[Text]
"Golden Child Candles is a small candle shop with big goals. When we first started, we just wanted to make a fun, non-toxic product. But now, we’re trying to revitalize a community."
-Tyler Humphries, Golden Child Candles Creator
How It Started
Hi, my name is Tyler and I’m the creative mind behind Golden Child Candles and this is our story so far.
I started making candles in 2019 as a way to get out of making cookies for Thanksgiving. You see, every year I make cookies from scratch with my niece and nephews for Thanksgiving and Christmas but my carpal tunnel was acting up and the mere thought of kneading dough made my hands throb. While I was halfway watching a random Youtube video and halfway mindlessly scrolling on social media, I saw a vlog where someone made candles from a kit. It didn’t look too hard so after a little research, I ordered a kit and got started. That year, the kids and I made candles and gave them to our mothers and I escaped cookie duty. That was the innocent beginning of something wonderful.
After a few months of making scented soy candles, I thought I was ready to start selling them. I reached out to a local event coordinator and was signed up for my first in-person market but unfortunately, the world had other plans. The event was canceled due to the threat of Covid-19 and a few days later, St. Louis city went into a citywide lockdown. Instead of letting the lockdown get to me, I decided to sell the 100 candles I’d created for the event, online. And just like that, the shop was born.
Over the course of 2020, I learned how to run an online business and expanded my product line into wax melts as well. Even during the unusual supply chain breakdowns and shipping delays that plagued the world.
I didn’t know it yet, but everything was about to change for me…both in my personal and business life.
Project Save1315: Revitalizing A Community One Candle At A Time
Back in 1962, my grandparents bought a house built in 1899 in a newly desegregated neighborhood in the western part of St. Louis City. They didn’t know that their neighborhood was about to be redlined. Redlining is a discriminatory practice in which financial services (such as car loans, mortgages, business loans, etc.) were withheld from people who lived in areas that were considered “hazardous” areas to invest in, regardless of the person’s own financial situation. These “redlined” neighborhoods were designed to be predominantly inhabited by racial and ethnic minorities, thanks to racial steering.

[Using the information]
(A) In the Golden Child Candles story, what year did Tyler's grandparents buy their house in St. Louis?
(B) Can you carry the Golden Child Candles story on from its final sentence?

[Records supplied]

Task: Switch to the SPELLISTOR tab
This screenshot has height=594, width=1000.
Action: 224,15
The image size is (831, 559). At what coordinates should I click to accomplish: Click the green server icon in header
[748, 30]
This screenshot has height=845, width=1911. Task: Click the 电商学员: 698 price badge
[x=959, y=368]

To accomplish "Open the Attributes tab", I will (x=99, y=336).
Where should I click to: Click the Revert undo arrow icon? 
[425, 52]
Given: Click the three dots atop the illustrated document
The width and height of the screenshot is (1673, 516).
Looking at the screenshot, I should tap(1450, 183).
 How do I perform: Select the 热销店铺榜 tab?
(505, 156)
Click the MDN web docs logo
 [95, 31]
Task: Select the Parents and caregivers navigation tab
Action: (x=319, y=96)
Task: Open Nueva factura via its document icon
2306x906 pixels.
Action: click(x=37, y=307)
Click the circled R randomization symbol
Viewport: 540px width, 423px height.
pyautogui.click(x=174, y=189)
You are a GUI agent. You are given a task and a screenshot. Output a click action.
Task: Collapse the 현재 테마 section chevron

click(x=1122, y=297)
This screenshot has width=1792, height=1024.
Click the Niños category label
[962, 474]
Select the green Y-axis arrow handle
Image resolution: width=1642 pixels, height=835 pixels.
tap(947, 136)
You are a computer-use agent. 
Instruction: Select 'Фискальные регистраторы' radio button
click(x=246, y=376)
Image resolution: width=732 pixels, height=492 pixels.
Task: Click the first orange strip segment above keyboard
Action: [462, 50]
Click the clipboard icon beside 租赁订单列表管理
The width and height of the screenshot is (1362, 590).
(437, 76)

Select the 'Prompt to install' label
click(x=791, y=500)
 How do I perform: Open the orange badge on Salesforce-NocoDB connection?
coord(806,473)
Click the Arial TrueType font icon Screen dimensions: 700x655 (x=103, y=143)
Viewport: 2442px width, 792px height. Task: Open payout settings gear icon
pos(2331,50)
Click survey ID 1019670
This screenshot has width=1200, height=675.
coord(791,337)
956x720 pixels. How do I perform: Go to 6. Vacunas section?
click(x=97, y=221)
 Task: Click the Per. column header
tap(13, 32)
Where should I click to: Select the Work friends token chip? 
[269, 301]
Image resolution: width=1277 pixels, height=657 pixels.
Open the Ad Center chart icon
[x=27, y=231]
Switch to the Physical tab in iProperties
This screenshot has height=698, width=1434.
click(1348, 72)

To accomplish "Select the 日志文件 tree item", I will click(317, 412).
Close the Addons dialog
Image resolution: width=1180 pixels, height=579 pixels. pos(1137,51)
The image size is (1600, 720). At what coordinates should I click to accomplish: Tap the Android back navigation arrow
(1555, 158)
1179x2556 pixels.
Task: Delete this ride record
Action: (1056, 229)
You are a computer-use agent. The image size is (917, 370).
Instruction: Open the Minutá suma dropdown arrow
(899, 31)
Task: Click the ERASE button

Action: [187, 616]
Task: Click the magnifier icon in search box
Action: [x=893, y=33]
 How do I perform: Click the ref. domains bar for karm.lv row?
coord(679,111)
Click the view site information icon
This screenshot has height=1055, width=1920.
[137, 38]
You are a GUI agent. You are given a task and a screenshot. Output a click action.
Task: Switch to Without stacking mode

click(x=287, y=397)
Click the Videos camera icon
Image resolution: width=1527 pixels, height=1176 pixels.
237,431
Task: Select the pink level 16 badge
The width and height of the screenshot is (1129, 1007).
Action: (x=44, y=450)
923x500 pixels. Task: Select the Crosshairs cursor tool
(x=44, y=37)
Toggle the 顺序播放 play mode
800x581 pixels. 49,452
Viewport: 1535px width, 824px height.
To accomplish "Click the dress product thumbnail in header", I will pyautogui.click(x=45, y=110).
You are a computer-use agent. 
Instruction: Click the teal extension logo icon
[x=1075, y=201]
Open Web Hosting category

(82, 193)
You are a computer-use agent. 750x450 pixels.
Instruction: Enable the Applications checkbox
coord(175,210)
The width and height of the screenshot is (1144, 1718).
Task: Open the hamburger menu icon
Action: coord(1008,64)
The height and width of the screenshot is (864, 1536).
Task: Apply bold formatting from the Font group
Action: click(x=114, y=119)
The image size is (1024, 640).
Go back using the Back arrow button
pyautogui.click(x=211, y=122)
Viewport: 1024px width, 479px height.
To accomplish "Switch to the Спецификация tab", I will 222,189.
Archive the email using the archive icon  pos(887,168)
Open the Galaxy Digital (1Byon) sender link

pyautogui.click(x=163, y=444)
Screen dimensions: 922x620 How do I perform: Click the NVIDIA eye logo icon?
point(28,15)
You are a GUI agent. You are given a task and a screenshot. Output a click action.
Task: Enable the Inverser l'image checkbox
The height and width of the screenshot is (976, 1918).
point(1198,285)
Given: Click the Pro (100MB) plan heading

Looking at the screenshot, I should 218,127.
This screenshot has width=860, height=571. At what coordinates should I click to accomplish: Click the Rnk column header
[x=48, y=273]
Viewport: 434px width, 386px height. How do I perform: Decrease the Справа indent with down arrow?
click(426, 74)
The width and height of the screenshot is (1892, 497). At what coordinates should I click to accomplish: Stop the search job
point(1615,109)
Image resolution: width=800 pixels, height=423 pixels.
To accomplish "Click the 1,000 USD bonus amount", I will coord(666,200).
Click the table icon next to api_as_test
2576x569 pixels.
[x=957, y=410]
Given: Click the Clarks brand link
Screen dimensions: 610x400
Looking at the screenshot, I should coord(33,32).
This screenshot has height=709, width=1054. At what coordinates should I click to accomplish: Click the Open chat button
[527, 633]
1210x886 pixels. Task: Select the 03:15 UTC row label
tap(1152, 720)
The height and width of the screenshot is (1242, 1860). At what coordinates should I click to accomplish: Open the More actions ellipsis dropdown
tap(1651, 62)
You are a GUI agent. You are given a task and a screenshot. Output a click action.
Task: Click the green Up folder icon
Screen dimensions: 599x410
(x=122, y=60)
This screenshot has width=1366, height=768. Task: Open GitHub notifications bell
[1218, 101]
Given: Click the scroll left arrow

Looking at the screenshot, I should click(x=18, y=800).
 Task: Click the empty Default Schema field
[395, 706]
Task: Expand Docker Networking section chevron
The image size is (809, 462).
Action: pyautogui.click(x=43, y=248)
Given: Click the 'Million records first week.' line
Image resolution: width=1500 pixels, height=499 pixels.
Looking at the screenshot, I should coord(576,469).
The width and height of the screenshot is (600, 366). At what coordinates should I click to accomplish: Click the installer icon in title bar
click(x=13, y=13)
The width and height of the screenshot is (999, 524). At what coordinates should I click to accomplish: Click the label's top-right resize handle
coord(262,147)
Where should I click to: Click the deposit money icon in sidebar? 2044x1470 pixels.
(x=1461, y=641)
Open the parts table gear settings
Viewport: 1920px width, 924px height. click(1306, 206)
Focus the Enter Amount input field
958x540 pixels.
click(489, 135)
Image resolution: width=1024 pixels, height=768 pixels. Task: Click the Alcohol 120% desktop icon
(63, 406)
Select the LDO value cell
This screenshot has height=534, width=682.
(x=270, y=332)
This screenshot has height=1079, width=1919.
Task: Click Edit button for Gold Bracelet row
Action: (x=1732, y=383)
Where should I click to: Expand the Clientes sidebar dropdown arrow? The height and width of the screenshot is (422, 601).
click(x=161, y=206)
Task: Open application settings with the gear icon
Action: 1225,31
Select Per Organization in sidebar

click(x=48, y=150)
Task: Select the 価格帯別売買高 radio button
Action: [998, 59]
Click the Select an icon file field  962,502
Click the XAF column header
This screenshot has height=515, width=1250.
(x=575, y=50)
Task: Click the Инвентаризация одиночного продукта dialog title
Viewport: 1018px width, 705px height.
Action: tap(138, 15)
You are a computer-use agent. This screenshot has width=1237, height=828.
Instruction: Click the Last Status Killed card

[Answer list]
(A) 1962

(B)
After my grandparents paid off their mortgage, they were systematically denied any additional loans, such as home equity loans, to renovate their historic home. My grandmother was finally approved for a loan in the 1990s but died before the loan could be paid out, so the loan was canceled. My father took ownership of the home and tried to maintain it the best he could. And when he passed away from cancer, we didn’t know what to do with the house so we let it sit for 8 years. We used it for extra storage and kept the property clean and the grass cut. But in 2020, we didn’t go to the property because of the lockdown and someone saw that as an opportunity to break in, squat, and steal.
When we did go over to the house in 2021, we saw all the damage that had been done as well as the structural issues the house had developed and I decided to take a stand. I decided to take ownership of the house and a massive renovation project. I decided to save a 123-year-old house and a part of my family’s history. But because of the messy history of the neighborhood, getting financial help with this unexpected project has been hard. Sure, redlining is illegal now, but the neighborhood is still suffering from its effects, mainly in the form of low property values after decades of disinterest by investors and financial institutions.
So I decided to use Golden Child Candles’ profits to fund this project and other revitalization efforts in that neighborhood.
Golden Child Candles is a small shop with big dreams. We started off making non-toxic candles and wax melts for fun but now we’re trying to revitalize a community.